NFamplifier=NFtotal - Vattn^2/V50^2*S21

which should approximately equal to NF - 2/S21 if we assume 25<<975. Vattn^2 is the attenuator output noise voltage squared which I calculated as 4kT(1/25+1/975)*25*25 based on this diagram

     __4kT/975__
    |                  |
    |      975       |
-------vvvvvvv--------------
                           |        |
                           <       |
                           <       4kT/25
                           <       |
                            |____|
                              GND

The results are completely off so i've definately made an error in theory here. Any help is greatly appreciated.

thanks,
Aaron

Sorry about that...let me see. The entire circuit consists of an amplifier followed by an attenuator. The attenuator provides 50 ohm matching.

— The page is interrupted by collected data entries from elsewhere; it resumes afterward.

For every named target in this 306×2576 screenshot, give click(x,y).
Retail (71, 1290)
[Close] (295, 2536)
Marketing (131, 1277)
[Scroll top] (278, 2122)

Let the entire circuit's output noise power in volts squared be Pa
Let the attenuator's output noise power in volts squared be Pb
Let the source (50 ohm) noise power at the input be Pc


For the entire circuit including the attenuator,

Noise Factor, F1 = (Pa + Pc*S21^2)/(Pc*S21^2) = (Pa/S21^2 + Pc)/Pc

This is the noise figure which i can measure. I can also measure the S21. Take the attenuator output noise Pd and refer it to the input of the circuit:

Pb/S21^2

Now we should be able to say that the NF of the amplifier minus the attenuator is

F2 = (Pa/S21^2 + Pc - Pb/S21^2)/Pc = F1 - Pb/Pc*S21^2

In other words refer all noise back to the input, and take the measured noise factor and subtract the (input refered attentuator noise)/(source noise). Is this correct?

Also, the attenuator noise can be approximated as 4kT*25 while the source noise is kT*50 so the noise figure is F1-2/S21

I must have made a mistake somewhere...any help would be great

thanks,
Aaron

hmm...i don't think so...Pb is measured at the output of the attenuator not the input. Maybe i'll put this attenuator into simulation and check the output noise to double check.

Hi aw,

thanks for your help. The matching is very good. S11 is better than -30 dB at the operating frequency. Also I have had no luck in working back with simulation results. Well I guess I'll keep trying. Thanks again for the help

Aaron

what happens if you do this is in simulation:

VDD
 |
<
< 1313 ohm port 2
<
 |
LNA=gm.vin

with the LNAmatched to 50 ohm port 1, what S21 (LnaAv should equal this S21+10lg(1313/50) and NF do you get ? Confirming these numbers should help towards understanding your initial result. Also i guess you are using ideal VDD (ie GND and VDD are the same for RF purposes with no impedance?)

cheers
aw

The noise figure of an x dB attenuator is x dB...
so using Friis nois factor power cascaded lineup

NFtotal=NFLNA+[(NFattn-1)/S21LNA]

power gain S21LNA = 17dB =50
NFLNA=4.4dB=2.75
NFtotal=11.3dB=13.5

This then means the NFattn must be 27dB, so it power loss is 27dB.
This attnuator voltage gain is 29/(29+1284)= -33dB.  The 6dB dicrpenacy is to mismatch between 1284 and 29.

what do you think to this train of thought ?
cheers
aw

hmmm...i think i got it...i think the LNA noise gets lost in the noise floor after the attenuator. Therefore it cannot be de-embedded...someone please tell me i'm wrong...haha

Aaron